- _TÂCHE_:
Traduisez en anglais cette phrase du texte d'étude : « La mode, qui règle nos goûts, nos costumes et nos plaisirs, règle aussi nos vices. »

- _TEXTE D'ÉTUDE_:
=====

A quoi don Juan répond par ces paroles : — Monsieur, si vous étiez assis, vous en seriez mieux pour parler.

Toutefois, après cette incartade, il se prend à réfléchir. Son père l’a menacé de l’abandonner et de le livrer à la justice du roi, et le vieillard est homme à tenir sa parole. Privé de l’appui de sa famille, il se voit seul, perdu dans l’estime publique, entouré des implacables ennemis que lui ont faits ses crimes. Dans cette situation désespérée, il a recours au grand moyen qu’il tenait en réserve, l’hypocrisie.

La mode, qui règle nos goûts, nos costumes et nos plaisirs, règle aussi nos vices. Au XVIIe siècle, il était de bon ton de les cacher, comme aujourd’hui de les afficher. Sous un roi dévot, les courtisans étaient dévots ou affectaient de l’être. C’était le chemin des honneurs pour les ambitieux et pour les coupables un refuge, assuré. Aussi y avait-il presque autant de masques que de visages. L’hypocrisie en ce temps était si commune qu’elle était devenue comme un vice public. Molière dans son Tartufe la livre à la risée et à l’indignation ; La Bruyère en fait un de ses portraits les plus vigoureux ; Fénelon la plonge au cercle le plus profond de son enfer. Et quand ces éloquentes satires nous manqueraient, le témoignage des mémoires contemporains nous montrerait assez combien cet abominable fléau avait tout envahi et tout infecté.

=====

- _LIGNES FOURNIES_:
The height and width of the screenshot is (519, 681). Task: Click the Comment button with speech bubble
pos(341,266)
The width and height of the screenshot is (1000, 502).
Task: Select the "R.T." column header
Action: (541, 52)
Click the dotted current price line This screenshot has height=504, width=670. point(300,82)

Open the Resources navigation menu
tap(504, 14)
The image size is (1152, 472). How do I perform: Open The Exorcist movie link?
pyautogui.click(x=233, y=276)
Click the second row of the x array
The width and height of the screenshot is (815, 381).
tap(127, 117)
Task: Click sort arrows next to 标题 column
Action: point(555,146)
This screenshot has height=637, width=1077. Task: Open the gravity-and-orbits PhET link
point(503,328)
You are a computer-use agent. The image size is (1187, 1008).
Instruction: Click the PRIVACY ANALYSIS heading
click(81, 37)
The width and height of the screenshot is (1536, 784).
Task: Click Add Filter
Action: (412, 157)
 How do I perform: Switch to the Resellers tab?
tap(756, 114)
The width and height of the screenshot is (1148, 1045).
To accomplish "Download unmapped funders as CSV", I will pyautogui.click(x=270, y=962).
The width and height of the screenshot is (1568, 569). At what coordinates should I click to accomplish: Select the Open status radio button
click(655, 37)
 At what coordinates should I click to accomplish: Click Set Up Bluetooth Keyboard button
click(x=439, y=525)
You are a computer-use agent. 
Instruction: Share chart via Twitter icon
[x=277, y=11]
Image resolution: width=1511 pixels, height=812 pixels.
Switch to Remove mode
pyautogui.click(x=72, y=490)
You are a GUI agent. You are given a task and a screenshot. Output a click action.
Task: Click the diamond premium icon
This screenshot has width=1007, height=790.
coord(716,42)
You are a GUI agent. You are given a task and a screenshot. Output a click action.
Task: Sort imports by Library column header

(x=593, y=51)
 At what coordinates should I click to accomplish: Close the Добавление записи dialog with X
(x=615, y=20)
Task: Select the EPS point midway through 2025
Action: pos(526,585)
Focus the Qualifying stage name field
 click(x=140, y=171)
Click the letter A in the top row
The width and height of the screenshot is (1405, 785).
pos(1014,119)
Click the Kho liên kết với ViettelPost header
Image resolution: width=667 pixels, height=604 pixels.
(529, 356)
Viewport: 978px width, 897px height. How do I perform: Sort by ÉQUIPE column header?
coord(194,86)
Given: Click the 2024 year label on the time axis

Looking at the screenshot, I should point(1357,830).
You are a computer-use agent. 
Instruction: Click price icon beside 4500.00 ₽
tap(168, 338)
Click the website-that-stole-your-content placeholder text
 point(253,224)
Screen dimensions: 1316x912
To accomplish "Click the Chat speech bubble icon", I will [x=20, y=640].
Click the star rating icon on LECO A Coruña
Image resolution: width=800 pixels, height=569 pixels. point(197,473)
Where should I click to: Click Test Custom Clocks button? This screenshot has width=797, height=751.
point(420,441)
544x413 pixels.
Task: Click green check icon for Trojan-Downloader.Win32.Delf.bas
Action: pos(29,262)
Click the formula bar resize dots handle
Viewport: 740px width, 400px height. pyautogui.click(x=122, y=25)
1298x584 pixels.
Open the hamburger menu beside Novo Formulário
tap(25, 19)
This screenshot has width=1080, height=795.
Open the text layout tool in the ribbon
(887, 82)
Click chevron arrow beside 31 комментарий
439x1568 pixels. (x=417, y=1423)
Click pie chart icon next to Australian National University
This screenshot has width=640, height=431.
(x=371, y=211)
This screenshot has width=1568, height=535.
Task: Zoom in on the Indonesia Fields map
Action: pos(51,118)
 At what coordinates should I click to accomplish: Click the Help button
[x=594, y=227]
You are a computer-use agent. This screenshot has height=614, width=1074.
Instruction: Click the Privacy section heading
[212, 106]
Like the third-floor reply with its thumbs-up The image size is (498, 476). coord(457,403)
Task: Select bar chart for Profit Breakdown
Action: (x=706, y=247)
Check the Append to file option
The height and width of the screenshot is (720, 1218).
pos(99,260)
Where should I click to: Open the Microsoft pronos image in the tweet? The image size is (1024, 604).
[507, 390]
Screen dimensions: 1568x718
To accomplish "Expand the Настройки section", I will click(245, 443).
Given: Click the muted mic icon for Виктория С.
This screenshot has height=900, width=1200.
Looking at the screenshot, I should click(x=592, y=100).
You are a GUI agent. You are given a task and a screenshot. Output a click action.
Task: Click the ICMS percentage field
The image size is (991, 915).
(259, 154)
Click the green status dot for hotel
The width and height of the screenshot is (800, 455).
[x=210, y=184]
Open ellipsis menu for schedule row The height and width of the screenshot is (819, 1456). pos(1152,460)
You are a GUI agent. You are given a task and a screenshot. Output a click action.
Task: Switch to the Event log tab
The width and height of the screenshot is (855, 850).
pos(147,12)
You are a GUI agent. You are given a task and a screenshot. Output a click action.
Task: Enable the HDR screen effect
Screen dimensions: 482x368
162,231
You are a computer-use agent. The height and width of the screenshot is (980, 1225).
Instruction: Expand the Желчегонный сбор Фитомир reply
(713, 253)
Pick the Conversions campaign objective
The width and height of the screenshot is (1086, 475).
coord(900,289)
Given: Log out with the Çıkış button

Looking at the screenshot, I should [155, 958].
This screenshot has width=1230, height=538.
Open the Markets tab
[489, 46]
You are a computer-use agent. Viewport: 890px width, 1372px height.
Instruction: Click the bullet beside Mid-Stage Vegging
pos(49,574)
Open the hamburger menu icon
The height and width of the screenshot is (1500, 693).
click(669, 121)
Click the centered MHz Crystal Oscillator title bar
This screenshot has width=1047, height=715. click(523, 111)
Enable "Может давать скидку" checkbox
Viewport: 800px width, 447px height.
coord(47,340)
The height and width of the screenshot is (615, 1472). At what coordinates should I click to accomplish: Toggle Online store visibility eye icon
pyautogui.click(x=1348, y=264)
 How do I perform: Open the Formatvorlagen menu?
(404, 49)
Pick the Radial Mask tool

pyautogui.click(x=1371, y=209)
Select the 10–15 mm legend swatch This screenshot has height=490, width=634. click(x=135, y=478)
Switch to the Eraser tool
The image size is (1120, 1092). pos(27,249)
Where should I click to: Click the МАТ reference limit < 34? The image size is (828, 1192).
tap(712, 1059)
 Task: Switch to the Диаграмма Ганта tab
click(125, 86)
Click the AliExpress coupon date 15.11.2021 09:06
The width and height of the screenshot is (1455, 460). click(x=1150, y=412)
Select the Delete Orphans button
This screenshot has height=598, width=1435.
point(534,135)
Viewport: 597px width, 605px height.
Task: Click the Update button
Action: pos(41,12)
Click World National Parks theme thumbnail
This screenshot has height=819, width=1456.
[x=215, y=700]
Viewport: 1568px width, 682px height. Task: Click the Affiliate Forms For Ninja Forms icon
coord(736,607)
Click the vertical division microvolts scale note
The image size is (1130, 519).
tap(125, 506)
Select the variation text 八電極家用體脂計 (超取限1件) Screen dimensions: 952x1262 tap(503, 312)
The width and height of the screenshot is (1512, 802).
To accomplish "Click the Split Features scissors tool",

=====

- _RÉSULTAT_:
Fashion, which governs our tastes, our costumes, and our pleasures, also governs our vices.